I am a bit confused, as I expected to see \begin{matrix} 1 & 0 & 0 & 0\\ 0 & 1 & 0 & 0\\ 0 & 0 & 0 & 1\\ 0 & 0 & 1 & 0 \end{matrix}

What Qiskit output as the matrix representation of CNOT looks to me like CNOT with the first qubit as target and second qubit as control.

Answer 1

It is because the state ordering convention. In qiskit, the states are ordered as $|00\rangle$, $|01\rangle$, $|10\rangle$, $|11\rangle$.

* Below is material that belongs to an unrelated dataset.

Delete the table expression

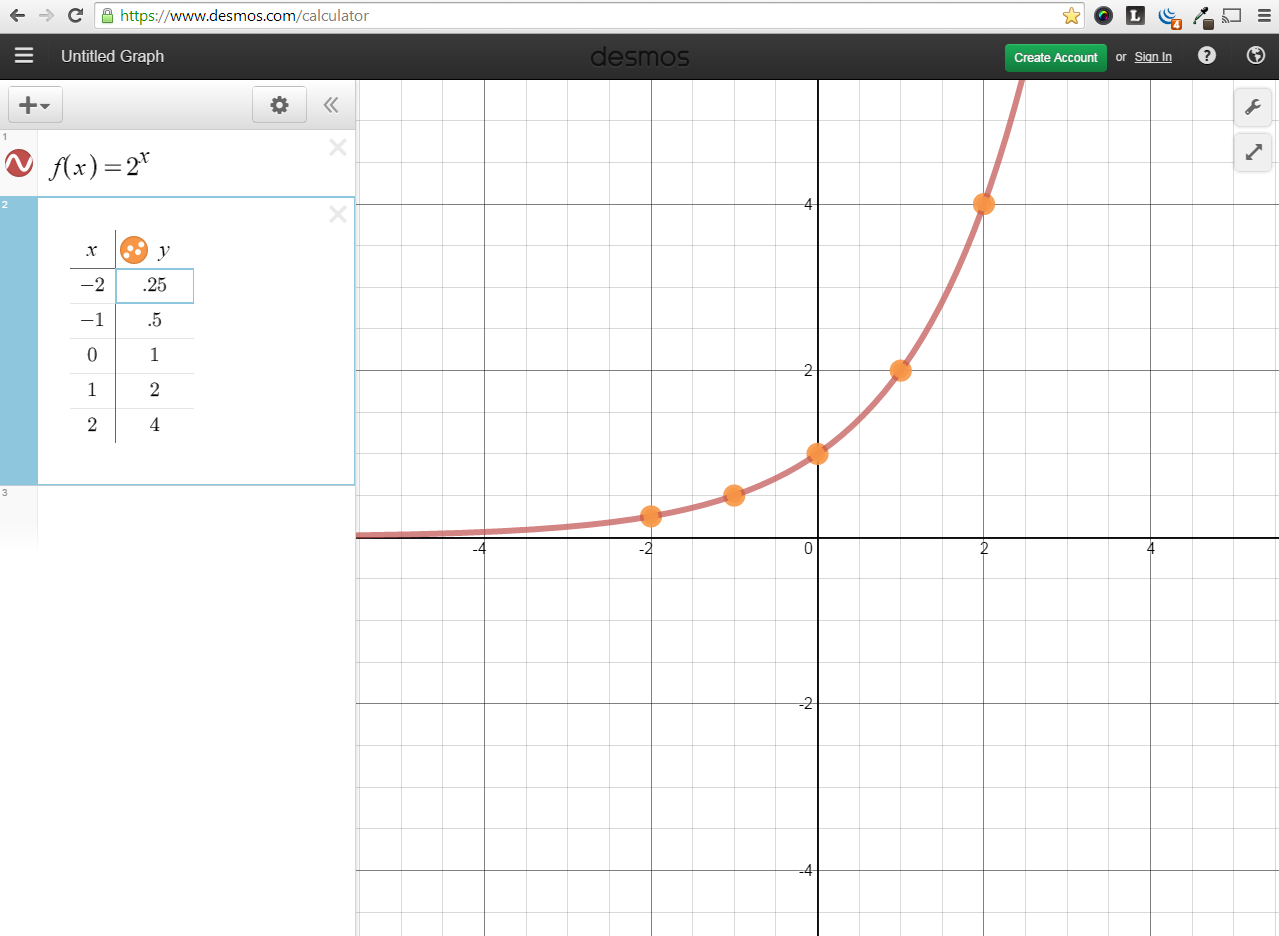tap(338, 214)
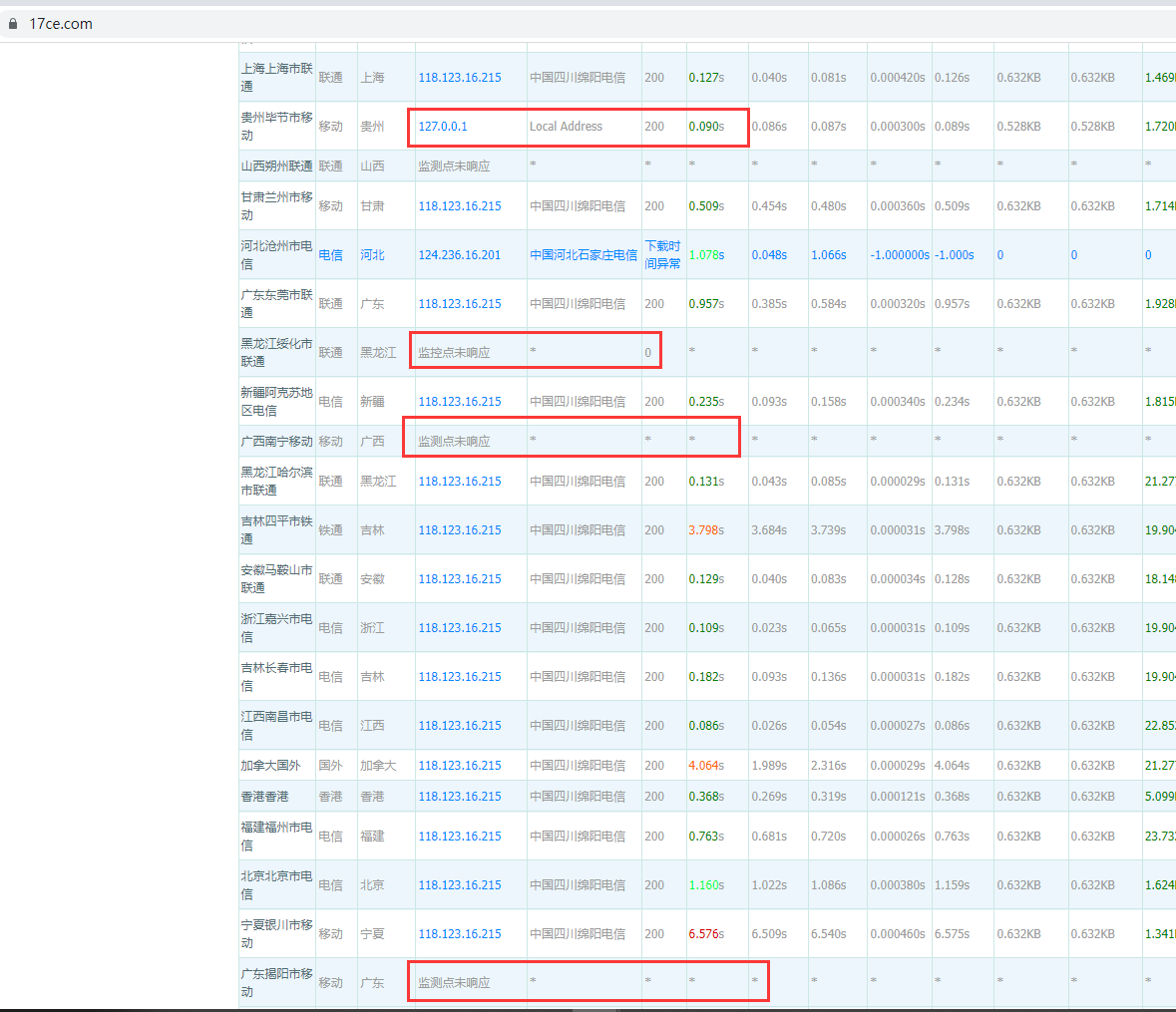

If you flip the values of c and t in your code, you will get the matrix you were expecting.

Answer 2

Qiskit uses Little Endian convention, in which the n-th qubit is written on the left side of the tensor product and the zero qubit is written on the right side: $$ q_{(n-1)}⊗…⊗q_1⊗q_0 $$ Thus, having three qubits such that the first qubit is in state 1, and the second and third qubits are in state 0, we will write this in Qiskit as $|001⟩$.

As for the $CNOT$ matrix, assuming we follow the Little endian convention, $q_0$ is the control qubit and $q_1$ is the target qubit, the truth table will look like this:

There is a nice rule how to construct controlled gates in Qiskit. Assuming that we have a one-qubit gate $U$ represented by matrix: $$U=\left(\begin{array}{cc} u_{00}&u_{01}\\ u_{10}&u_{11} \end{array}\right)$$ then its controlled version in Qiskit will have following matrix: $$C_u=\left(\begin{array}{cccc} 1&0&0&0\\ 0&u_{00}&0&u_{01}\\ 0&0&1&0\\ 0&u_{10}&0&u_{11} \end{array}\right)$$ So if $NOT$ gate has following matrix: $$U=\left(\begin{array}{cc} 0&1\\ 1&0 \end{array}\right)$$ Then $CNOT$ will be: $$C_u=\left(\begin{array}{cccc} 1&0&0&0\\ 0&0&0&1\\ 0&0&1&0\\ 0&1&0&0 \end{array}\right)$$